Eisenhower's role in the passage of the 1956 Federal-Aid Act has been exaggerated. Eisenhower's preferred bill, authored by a group of non-governmental officials led by Gen. Lucius Clay, was voted down overwhelmingly by Congress in 1955. The bill Eisenhower actually signed in 1956 was the brainchild of Congressional Democrats, in particular Albert Gore Sr., George Fallon, Dennis Chavez, and Hale Boggs. That bill authorized paying for highway expansion by establishing the Highway Trust Fund, which in turn would be funded by increases in highway user taxes on gasoline, diesel, tires, and other materials. For his part, during 1954–1955, Eisenhower had adamantly refused to support a highway bill that either raised user taxes or increased deficit spending, instead favoring a plan that would create a government corporation that would issue highway bonds. However, Congressional Democrats and members of his own administration, including his Comptroller General Joseph Campbell, publicly criticized Eisenhower's proposed government corporation because its bonds would, in fact, count towards the national debt.

== Tollways ==
Many limited-access toll highways that had been built before the Interstate Highway Act were incorporated into the Interstate system (for example, the Ohio Turnpike carries portions of Interstate 76 (I-76), I-80, and I-90). For major turnpikes in New York, New Jersey, Pennsylvania, Ohio, Indiana, Illinois, Kansas, Oklahoma, Massachusetts, New Hampshire, Maine, and West Virginia, tolls continue to be collected, even though the turnpikes have long since been paid for. The money collected is used for highway maintenance, turnpike improvement projects, and states' general funds. (That is not the case in Massachusetts, where the state constitution requires the money be used for transportation.) In addition, there are several major toll bridges and toll tunnels included in the Interstate system, including four bridges in the San Francisco Bay Area, ones linking Delaware with New Jersey, New Jersey with New York, New Jersey with Pennsylvania, the Upper and Lower peninsulas of Michigan, and Indiana and Kentucky in the Louisville area. Tolls collected on Interstate Highways remain on segments of I-95, I-94, I-90, I-88, I-87, I-80, I-77, I-76, I-70, I-64, I-44, I-35, I-294, I-355, and several others.

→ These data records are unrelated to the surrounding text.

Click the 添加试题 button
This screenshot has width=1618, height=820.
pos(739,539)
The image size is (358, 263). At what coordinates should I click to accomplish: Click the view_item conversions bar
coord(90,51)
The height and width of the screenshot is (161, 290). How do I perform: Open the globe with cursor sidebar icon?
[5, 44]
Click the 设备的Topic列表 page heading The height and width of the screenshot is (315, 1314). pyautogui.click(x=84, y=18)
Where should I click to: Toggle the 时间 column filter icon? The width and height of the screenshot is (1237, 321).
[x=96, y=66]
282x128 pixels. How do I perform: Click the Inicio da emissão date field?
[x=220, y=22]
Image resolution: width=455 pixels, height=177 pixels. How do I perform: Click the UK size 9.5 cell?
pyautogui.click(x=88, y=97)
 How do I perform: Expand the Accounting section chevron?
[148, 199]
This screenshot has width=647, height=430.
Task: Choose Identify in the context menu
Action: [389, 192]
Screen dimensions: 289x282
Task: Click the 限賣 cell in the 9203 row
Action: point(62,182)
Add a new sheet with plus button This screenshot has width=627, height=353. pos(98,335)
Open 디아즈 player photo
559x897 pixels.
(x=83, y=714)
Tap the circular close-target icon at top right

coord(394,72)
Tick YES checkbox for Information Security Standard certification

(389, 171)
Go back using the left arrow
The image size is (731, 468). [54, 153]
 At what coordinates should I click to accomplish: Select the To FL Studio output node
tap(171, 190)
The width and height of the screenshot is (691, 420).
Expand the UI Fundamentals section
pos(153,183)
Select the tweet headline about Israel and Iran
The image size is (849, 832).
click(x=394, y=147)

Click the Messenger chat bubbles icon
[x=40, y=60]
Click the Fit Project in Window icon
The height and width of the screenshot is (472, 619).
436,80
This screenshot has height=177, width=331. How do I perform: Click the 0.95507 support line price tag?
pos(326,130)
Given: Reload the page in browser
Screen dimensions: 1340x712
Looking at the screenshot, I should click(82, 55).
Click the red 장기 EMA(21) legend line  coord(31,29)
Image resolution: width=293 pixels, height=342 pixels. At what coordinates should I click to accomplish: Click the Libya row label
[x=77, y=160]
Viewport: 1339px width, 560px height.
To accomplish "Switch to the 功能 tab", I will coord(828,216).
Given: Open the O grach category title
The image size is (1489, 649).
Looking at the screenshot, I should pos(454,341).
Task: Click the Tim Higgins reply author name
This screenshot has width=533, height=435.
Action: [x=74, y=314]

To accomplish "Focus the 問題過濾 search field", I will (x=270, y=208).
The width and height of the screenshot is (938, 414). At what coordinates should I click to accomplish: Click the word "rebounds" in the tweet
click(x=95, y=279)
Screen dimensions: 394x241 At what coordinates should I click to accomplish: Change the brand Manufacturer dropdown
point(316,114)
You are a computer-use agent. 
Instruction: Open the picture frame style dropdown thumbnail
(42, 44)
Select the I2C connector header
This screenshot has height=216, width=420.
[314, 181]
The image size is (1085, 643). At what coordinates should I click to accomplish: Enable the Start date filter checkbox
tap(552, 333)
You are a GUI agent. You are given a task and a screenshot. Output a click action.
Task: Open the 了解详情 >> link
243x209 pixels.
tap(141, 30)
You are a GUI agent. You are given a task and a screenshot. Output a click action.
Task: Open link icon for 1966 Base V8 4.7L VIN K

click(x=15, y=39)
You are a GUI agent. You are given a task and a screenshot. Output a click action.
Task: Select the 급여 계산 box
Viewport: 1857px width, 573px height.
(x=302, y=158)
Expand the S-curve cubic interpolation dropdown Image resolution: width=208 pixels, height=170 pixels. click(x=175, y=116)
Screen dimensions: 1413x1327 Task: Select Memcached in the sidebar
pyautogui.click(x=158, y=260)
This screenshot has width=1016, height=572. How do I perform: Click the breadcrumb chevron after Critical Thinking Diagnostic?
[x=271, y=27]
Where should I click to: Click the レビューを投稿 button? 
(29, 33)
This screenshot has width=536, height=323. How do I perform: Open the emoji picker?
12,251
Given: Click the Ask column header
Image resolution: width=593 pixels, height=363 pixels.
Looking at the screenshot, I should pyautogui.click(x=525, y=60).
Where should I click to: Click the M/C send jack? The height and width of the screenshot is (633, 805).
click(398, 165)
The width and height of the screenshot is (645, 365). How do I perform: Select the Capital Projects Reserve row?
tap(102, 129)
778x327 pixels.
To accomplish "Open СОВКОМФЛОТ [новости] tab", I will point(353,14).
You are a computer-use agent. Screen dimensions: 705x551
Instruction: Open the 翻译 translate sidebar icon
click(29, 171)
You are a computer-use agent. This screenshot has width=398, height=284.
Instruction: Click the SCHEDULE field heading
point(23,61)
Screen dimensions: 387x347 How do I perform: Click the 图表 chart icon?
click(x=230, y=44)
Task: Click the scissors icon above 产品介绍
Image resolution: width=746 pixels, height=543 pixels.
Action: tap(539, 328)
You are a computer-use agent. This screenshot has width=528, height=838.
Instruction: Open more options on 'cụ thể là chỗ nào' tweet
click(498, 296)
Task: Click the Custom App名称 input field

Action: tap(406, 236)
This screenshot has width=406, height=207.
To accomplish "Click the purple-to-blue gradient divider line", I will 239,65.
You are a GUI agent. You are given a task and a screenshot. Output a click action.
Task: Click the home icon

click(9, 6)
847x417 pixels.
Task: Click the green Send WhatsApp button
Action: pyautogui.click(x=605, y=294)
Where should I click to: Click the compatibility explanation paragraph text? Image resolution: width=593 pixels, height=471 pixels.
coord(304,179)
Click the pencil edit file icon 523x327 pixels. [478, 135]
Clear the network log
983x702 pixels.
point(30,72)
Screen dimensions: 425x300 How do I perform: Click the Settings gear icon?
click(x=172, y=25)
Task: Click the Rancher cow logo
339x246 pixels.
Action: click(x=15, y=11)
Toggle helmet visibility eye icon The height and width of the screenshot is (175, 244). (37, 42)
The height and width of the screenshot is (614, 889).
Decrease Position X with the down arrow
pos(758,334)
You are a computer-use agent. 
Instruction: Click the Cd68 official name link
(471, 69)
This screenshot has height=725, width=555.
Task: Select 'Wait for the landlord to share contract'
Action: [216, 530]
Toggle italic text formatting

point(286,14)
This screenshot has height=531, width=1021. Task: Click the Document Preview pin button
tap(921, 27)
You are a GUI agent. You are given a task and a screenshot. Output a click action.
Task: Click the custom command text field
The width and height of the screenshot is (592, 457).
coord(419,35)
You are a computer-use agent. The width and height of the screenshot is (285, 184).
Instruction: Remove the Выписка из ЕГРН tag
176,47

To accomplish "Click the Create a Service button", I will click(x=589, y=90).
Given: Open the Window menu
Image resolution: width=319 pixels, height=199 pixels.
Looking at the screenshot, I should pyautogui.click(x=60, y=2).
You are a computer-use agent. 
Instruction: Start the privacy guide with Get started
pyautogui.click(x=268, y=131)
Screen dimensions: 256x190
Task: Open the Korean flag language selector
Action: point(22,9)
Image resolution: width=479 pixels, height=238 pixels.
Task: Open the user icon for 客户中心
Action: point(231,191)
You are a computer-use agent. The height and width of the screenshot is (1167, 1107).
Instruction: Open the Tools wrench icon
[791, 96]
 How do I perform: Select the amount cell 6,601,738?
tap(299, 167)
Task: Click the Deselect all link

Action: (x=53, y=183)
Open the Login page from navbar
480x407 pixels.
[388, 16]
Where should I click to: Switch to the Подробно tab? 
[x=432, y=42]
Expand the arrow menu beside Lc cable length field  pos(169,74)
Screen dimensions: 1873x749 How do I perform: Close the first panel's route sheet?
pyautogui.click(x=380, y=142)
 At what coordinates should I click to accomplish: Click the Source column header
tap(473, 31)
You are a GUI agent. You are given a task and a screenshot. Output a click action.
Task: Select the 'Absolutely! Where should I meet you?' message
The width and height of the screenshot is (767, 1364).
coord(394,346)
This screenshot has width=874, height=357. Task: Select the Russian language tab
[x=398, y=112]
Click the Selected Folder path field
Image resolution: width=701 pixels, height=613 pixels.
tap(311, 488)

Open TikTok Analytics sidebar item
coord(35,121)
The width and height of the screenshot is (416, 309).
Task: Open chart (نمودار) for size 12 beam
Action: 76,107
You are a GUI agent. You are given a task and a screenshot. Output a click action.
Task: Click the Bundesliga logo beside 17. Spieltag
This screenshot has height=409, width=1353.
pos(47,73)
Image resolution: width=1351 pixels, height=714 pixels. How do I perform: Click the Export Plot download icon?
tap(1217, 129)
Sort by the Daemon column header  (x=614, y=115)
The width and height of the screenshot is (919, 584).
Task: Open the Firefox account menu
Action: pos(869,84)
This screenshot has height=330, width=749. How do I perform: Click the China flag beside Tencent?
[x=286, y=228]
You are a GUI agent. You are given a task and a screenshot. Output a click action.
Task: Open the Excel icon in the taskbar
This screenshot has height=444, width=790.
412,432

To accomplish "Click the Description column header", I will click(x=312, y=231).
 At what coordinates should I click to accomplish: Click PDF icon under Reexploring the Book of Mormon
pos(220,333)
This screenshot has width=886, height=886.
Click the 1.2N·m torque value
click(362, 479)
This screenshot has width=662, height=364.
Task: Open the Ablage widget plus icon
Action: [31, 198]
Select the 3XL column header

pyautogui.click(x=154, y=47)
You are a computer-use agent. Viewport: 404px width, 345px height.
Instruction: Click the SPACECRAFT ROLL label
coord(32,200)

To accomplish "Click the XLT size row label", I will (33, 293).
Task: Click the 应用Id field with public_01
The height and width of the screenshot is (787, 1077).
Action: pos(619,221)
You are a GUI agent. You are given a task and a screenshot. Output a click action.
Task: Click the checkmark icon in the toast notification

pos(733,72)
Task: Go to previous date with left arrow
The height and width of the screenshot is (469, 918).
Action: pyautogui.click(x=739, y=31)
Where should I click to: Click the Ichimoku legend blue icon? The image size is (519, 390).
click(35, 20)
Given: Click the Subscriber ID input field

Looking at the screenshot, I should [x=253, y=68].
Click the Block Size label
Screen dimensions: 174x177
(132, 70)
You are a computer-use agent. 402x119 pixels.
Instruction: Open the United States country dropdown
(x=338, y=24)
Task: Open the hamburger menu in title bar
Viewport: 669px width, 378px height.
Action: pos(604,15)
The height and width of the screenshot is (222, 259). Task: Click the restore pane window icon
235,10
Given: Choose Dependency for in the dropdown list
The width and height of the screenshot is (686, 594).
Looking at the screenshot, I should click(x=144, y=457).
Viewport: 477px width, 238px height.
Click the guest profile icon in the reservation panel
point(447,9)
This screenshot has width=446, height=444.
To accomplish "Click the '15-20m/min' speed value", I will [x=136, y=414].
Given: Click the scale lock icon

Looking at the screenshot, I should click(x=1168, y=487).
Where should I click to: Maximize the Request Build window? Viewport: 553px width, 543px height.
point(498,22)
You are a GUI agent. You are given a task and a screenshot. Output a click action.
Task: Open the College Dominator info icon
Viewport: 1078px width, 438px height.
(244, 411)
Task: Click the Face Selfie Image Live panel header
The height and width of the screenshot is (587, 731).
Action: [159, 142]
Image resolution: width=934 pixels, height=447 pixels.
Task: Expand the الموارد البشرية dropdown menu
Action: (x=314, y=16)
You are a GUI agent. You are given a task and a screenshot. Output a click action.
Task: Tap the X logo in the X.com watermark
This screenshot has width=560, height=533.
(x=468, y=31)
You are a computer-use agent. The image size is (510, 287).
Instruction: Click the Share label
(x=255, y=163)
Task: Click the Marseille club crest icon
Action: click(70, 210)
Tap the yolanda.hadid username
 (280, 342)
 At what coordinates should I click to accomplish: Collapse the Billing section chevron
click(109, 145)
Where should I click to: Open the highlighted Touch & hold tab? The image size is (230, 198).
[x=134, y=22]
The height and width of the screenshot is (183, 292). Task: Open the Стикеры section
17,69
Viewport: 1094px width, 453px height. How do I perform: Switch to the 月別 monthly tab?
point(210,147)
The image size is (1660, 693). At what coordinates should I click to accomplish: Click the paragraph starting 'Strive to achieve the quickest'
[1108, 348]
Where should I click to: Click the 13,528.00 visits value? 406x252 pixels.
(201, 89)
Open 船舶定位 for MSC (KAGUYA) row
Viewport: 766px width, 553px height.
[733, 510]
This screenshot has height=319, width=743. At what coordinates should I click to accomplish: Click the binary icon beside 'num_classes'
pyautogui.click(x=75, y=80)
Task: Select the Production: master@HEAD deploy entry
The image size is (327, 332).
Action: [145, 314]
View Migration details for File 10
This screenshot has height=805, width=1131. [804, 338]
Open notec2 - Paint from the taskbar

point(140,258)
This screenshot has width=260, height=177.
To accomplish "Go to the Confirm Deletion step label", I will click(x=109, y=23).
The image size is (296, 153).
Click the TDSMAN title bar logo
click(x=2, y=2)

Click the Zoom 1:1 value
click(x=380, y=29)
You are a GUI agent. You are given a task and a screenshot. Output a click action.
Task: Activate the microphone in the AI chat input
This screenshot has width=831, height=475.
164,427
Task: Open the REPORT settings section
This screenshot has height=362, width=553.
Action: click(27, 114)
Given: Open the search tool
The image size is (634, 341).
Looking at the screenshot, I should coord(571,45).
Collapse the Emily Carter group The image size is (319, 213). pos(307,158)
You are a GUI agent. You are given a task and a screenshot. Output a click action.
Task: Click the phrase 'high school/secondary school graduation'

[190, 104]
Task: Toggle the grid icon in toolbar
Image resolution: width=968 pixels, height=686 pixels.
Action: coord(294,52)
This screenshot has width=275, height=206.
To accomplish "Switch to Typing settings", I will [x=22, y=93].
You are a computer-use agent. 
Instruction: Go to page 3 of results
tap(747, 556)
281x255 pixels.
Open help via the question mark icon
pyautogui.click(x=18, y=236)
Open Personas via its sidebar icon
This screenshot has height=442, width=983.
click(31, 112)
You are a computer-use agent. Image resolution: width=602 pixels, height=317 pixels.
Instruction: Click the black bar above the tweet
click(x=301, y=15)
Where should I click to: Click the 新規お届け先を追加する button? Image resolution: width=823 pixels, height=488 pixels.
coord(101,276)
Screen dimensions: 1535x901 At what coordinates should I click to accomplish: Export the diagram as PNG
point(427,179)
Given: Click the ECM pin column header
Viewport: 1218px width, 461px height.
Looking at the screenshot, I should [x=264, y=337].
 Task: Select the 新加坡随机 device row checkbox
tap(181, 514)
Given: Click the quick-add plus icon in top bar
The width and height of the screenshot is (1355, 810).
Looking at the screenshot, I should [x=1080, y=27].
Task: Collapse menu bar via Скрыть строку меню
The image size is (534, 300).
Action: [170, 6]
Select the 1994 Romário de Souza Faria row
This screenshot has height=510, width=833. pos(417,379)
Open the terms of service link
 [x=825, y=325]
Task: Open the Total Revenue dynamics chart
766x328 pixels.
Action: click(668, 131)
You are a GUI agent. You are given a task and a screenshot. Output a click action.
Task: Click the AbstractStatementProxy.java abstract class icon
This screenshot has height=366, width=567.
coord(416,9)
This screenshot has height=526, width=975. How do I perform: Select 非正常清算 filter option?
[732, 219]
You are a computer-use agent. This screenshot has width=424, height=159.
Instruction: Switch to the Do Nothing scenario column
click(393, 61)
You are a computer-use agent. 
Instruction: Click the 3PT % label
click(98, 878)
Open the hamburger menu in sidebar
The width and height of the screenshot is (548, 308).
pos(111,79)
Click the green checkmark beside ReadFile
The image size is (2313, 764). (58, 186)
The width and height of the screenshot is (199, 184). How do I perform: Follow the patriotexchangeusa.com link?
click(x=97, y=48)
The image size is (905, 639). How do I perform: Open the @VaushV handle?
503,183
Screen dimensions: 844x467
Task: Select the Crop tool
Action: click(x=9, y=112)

In addition, some states have built tolled express lanes within existing freeways.

Toll turnpikes in the following states have been declared paid off, and those highways have become standard freeways with the removal of tolls: Connecticut (I-95), Kentucky (part of I-65), Maryland (part of I-95), Texas (part of I-30), Virginia (the part of I-95 between Richmond and Petersburg). Additionally, Kentucky has several former toll roads that, in full or part, became part of the Interstate Highway system after the removal of tolls (parts of I-69, I-165, and I-169, with I-69 Spur and I-369 following in the near future).